Required task A ▸
Summarize the text below on water quality trading in two sentences.
Required task B ▸
According to the text below on water quality trading, how many households is Maryland projected to add by 2035?
Required task C ▸
Please decide whether each statement agrees with the text below on water quality trading, answering yes or no and quoting the deciding words of the text: (i) In the 1990s, the EPA let coal-burning power plants trade credits for sulfur dioxide. (ii) Trading could cut municipalities' total bill, including stormwater upgrades, by 40 percent. (iii) Most Maryland plants will reach the TMDL discharge limits within a few years.

She and other economists who have studied these outcomes suggest that markets for trading water quality credits have been slow to develop here because the state rules that govern trading were designed conservatively to protect water quality rather than ease trading. Some rules, for example, were crafted to account for the risk that farm-based practices would not reduce nutrients by as much as expected. But such a rule may also preclude the substantial cost savings that trading was meant to provide. Economists say that the states may need to consider other market-based tools besides nutrient trading in order to juggle these competing priorities successfully.

From the Air to the Water

A lot of the questions posed by water quality trading come straight out of Economics 101. What does it cost to produce something? What will people pay for it? And how well do those match up?

The idea of trading credits for reducing water pollution was borrowed from a similar approach used successfully to control air pollution. In the 1990s, the EPA allowed the operators of coal-burning power plants to trade credits to control the airborne compound sulfur dioxide. Some plants reduced their discharges by more than they were required to and sold credits to other plants that faced bigger bills to make such reductions. This kind of sale is called "cap and trade." Mandatory caps on power-plant emissions have been credited as a major reason for the reduction of acid rain and the acidification of Northeast lakes, and trading has been credited for reducing the cost.

Some studies have estimated that a trading approach could generate big cost savings in the effort to clean up the Chesapeake Bay. The beneficiaries might include the 475 municipal sewage treatment plants in the Bay's watershed. Their discharge permits require them to meet the federal targets for nutrients and sediment. To make the required reductions, the plants are facing a combined cost of $385 million annually, according to a 2012 analysis by scholars at RTI International, a nonprofit research organization in North Carolina. Plant operators, however, could cut their costs by nearly 40 percent by buying an equivalent amount of nutrient reduction credits from farmers.

The savings could be even greater for municipalities if you add in the additional cost to upgrade their stormwater systems, a big expense that hikes their total cost to $1.47 billion annually. Trading could reduce this overall bill by 80 percent, or more than a billion dollars, RTI International's analysis found.

The analysis is a best-case scenario — for example, it assumes that many farmers who could generate and sell credits by installing nutrient-reducing practices would actually do so. But trading requires both a supply and a demand — and there is little demand yet for nitrogen reduction credits produced by farms.

The Demand Side

Lack of demand is partly a result of state rules about trading.

In 2004, Maryland required the 66 largest publicly owned sewage treatment plants to achieve a low level of nutrient discharges using new treatment technology. That has remained the state's policy since the TMDL limits on nutrients in the Bay were announced. Under the rules, these plants cannot buy nutrient reduction credits until they have installed this technology.

However, Maryland's rules do allow treatment plants that have completed these upgrades to purchase nutrient credits to deal with expected future population growth. The state is projected to add 478,000 households by 2035, which threatens to pump more nutrients into the Bay. After sewage plants in Maryland install the nutrient-removal technology, they will have some capacity to accommodate more residents and more wastewater. Eventually the plants' nutrient discharges will bump up against the TMDL caps for discharges. But most Maryland plants won't hit those limits for another decade or longer. By then, operators may find nutrient trading a cheaper alternative to additional technology upgrades.

Entries for locating described items ▸
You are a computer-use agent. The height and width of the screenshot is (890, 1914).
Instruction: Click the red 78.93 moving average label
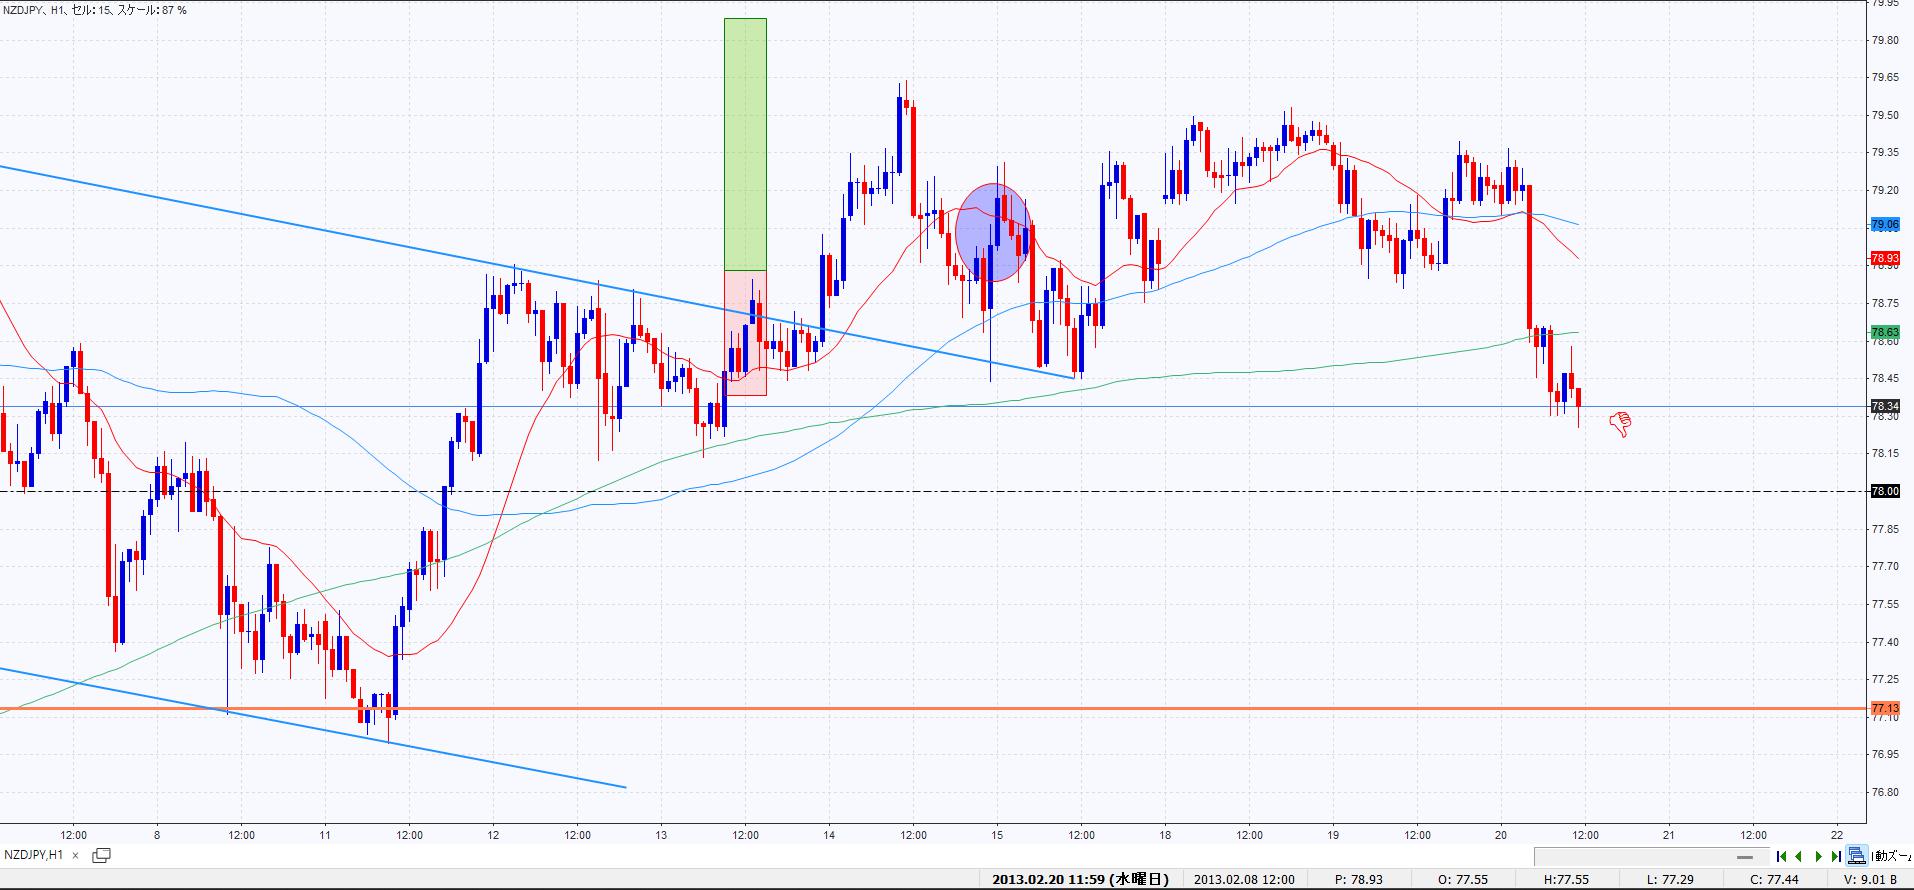click(1884, 258)
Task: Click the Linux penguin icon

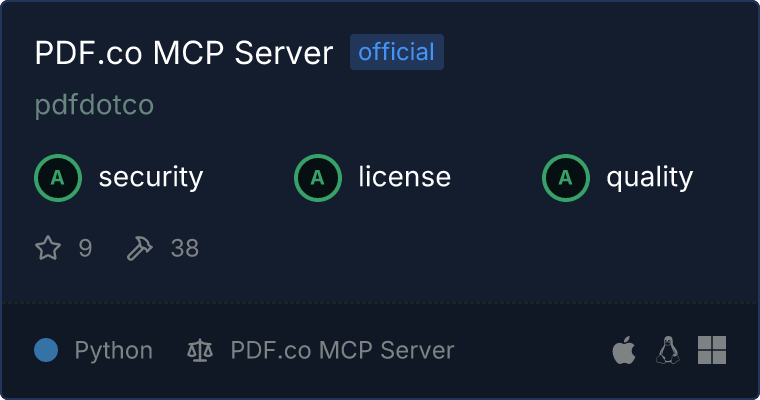Action: click(x=668, y=350)
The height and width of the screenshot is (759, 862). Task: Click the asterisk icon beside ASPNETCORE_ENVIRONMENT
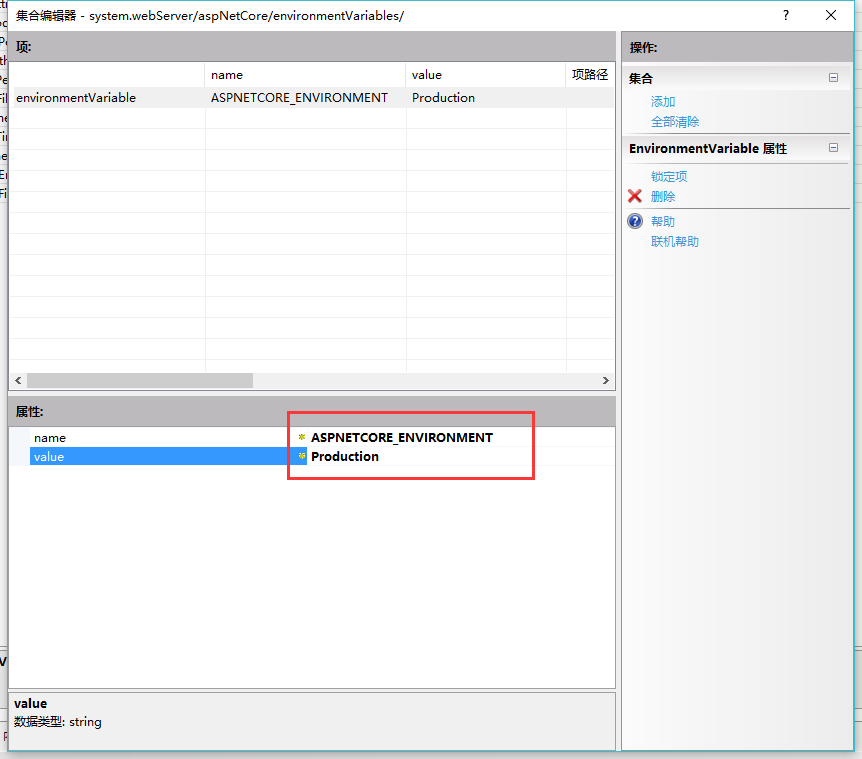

Correct result A ▸
Markets for trading water quality credits have been slow to develop because state rules were designed conservatively to protect water quality, even though the idea was borrowed from a cap-and-trade approach that the EPA used successfully in the 1990s to control sulfur dioxide from coal-burning power plants. Studies estimate that trading could bring big savings to Chesapeake Bay sewage plants and municipalities, but demand for farm-produced nitrogen credits is low, partly because Maryland's 66 largest publicly owned plants cannot buy credits until they install new treatment technology.

Correct result B ▸
Maryland is projected to add 478,000 households by 2035.

Correct result C ▸
(i) Yes: "In the 1990s, the EPA allowed the operators of coal-burning power plants to trade credits to control the airborne compound sulfur dioxide."
(ii) No: "Trading could reduce this overall bill by 80 percent, or more than a billion dollars"
(iii) No: "But most Maryland plants won't hit those limits for another decade or longer."